Exercise objective
In the Spark notebook below, why is the schema of the first 2013-2014 green taxi load printed? Answer in one to three sentences.

Excerpt provided
══════════
# Challenge 3

In [None]:
from pyspark.sql import SparkSession
from pyspark.sql.types import *
from pyspark.sql.functions import when, count, col, lit, year, month

In [None]:
spark = (SparkSession
  .builder
  .appName("nyctlc-dev")
  .getOrCreate())

In [None]:
s3_bucket = "s3://your_bucket_name"

# Green taxi

In [None]:
green_path = f'{s3_bucket}/raw/nyc-tlc/green'
green_2013 = f'{green_path}/green_tripdata_2013*.csv.gz'
green_2014 = f'{green_path}/green_tripdata_2014*.csv.gz'
green_2015 = f'{green_path}/green_tripdata_2015*.csv.gz'
green_2016 = f'{green_path}/green_tripdata_2016*.csv.gz'
green_2017 = f'{green_path}/green_tripdata_2017*.csv.gz'
green_2018 = f'{green_path}/green_tripdata_2018*.csv.gz'
green_2019 = f'{green_path}/green_tripdata_2019*.csv.gz'
green_2020 = f'{green_path}/green_tripdata_2020*.csv.gz'
green_output_path = f'{s3_bucket}/staging/nyc-tlc/green'

## Explore 2013-2014

Start exploring the 2013-2014 data by instructing Spark to infer schema

In [None]:
df1_raw = spark.read.csv(
    [green_2013, green_2014],
    header=True,
    inferSchema=True,
    timestampFormat='yyyy-MM-dd HH:mm:ss',
)

In [None]:
# Cross check with the S3 select result
df1_raw.printSchema()

In [None]:
df1_raw.summary().show()

In [None]:
# Counting null values
df1_raw.select([count(when(col(c).isNull(), c)).alias(c) for c in df1_raw.columns]).show()

## Data load
### 2013-2014
Data looks good. Now customize the schema and load again

In [None]:
# Changes:
# Upper case > lower case
# Ehail_fee - double


df1_schema = StructType([
    StructField('VendorID',IntegerType(),True),
    StructField('lpep_pickup_datetime',TimestampType(),True),
    StructField('lpep_dropoff_datetime',TimestampType(),True),
    StructField('store_and_fwd_flag',StringType(),True),
    StructField('RatecodeID',IntegerType(),True),
    StructField('Pickup_longitude',DoubleType(),True),
    StructField('Pickup_latitude',DoubleType(),True),
    StructField('Dropoff_longitude',DoubleType(),True),
    StructField('Dropoff_latitude',DoubleType(),True),
    StructField('passenger_count',IntegerType(),True),
    StructField('trip_distance',DoubleType(),True),
    StructField('fare_amount',DoubleType(),True),
    StructField('extra',DoubleType(),True),
    StructField('mta_tax',DoubleType(),True),
    StructField('tip_amount',DoubleType(),True),
    StructField('tolls_amount',DoubleType(),True),
    StructField('ehail_fee',DoubleType(),True),
    StructField('total_amount',DoubleType(),True),
    StructField('payment_type',IntegerType(),True),
    StructField('trip_type' ,IntegerType(),True)])
══════════
Record excerpts

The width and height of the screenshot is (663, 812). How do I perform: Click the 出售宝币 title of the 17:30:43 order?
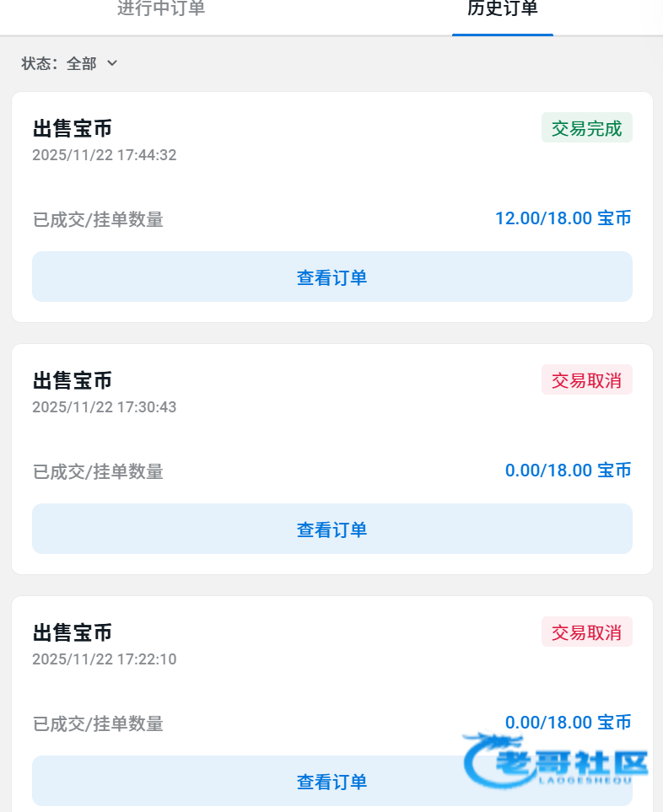pos(73,380)
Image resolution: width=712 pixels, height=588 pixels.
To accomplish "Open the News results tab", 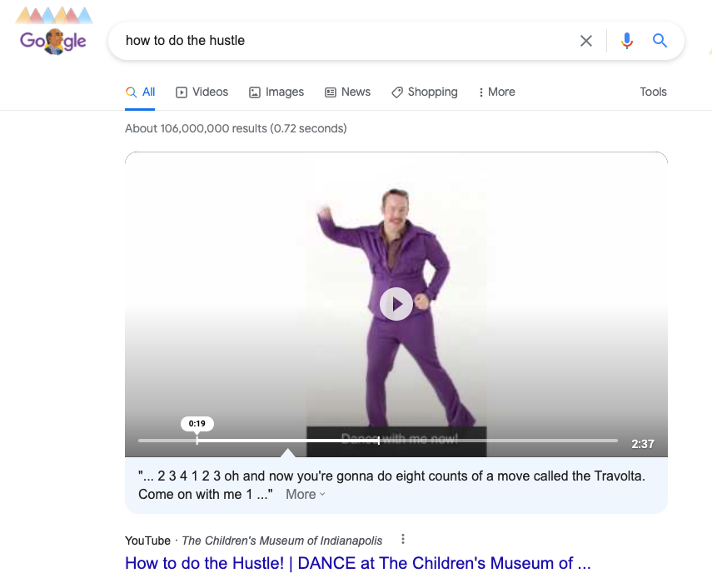I will [x=347, y=92].
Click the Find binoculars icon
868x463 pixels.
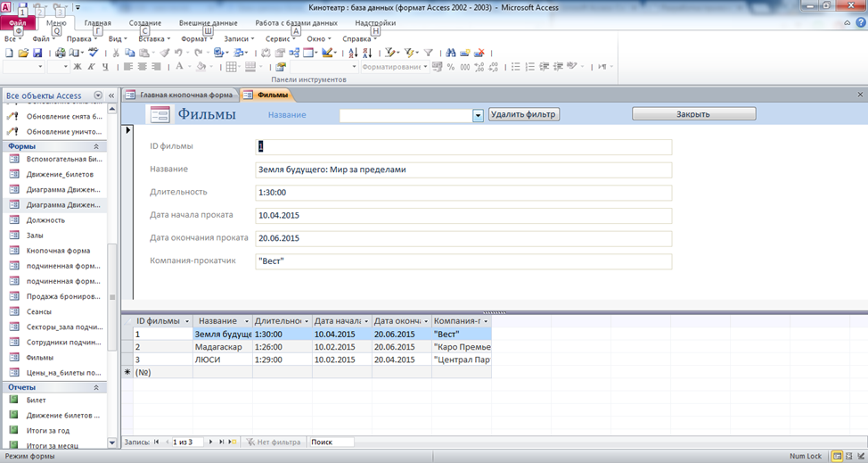pos(451,53)
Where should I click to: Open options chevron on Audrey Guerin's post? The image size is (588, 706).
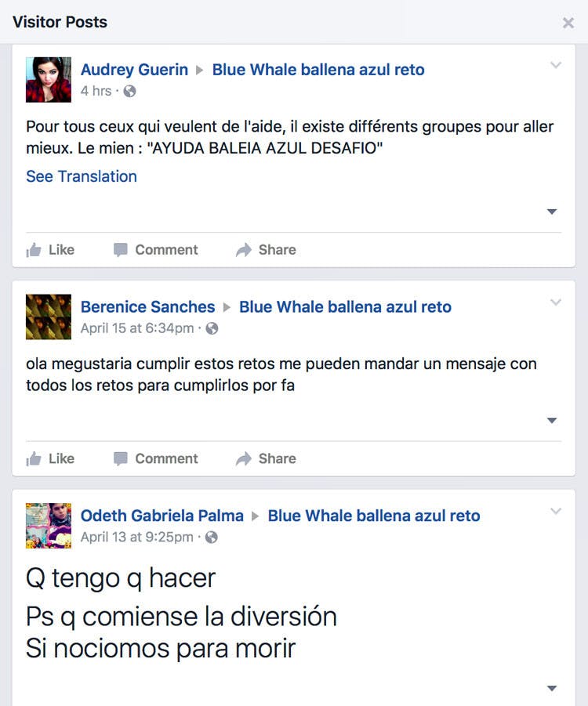point(556,65)
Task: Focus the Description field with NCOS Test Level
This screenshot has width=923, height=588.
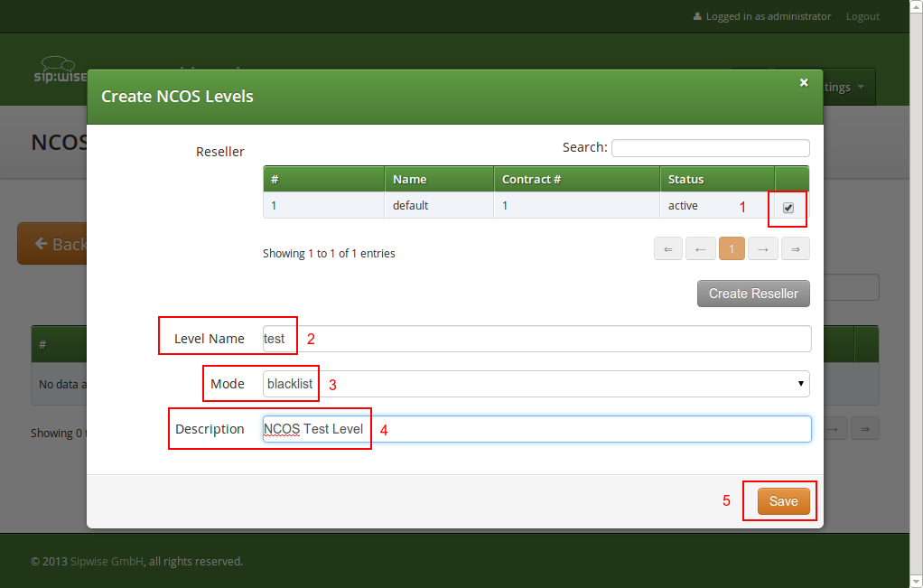Action: click(x=536, y=428)
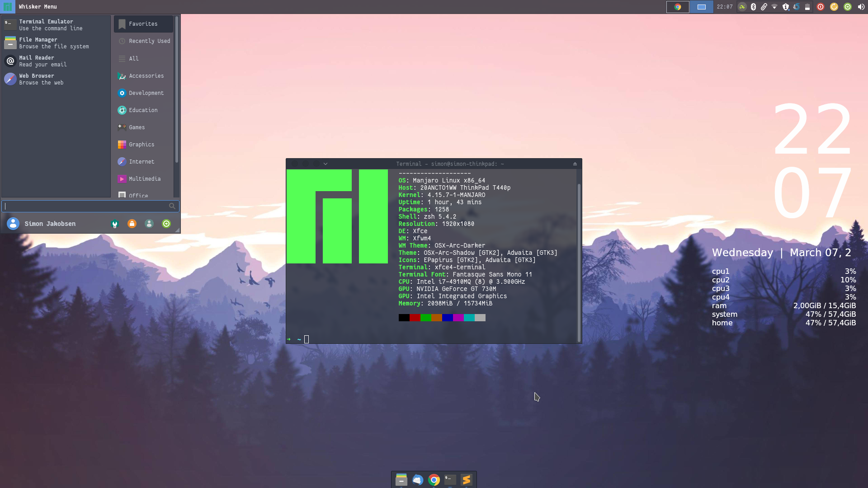Click the paperclip clipboard tray icon
Viewport: 868px width, 488px height.
click(x=764, y=7)
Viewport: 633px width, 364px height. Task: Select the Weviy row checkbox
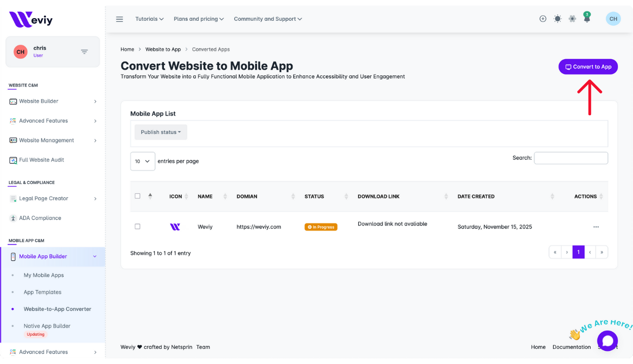[x=138, y=226]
══════════
Answer to this exercise
The schema that Spark inferred for the 2013-2014 green taxi data is printed so it can be cross-checked against the S3 Select result.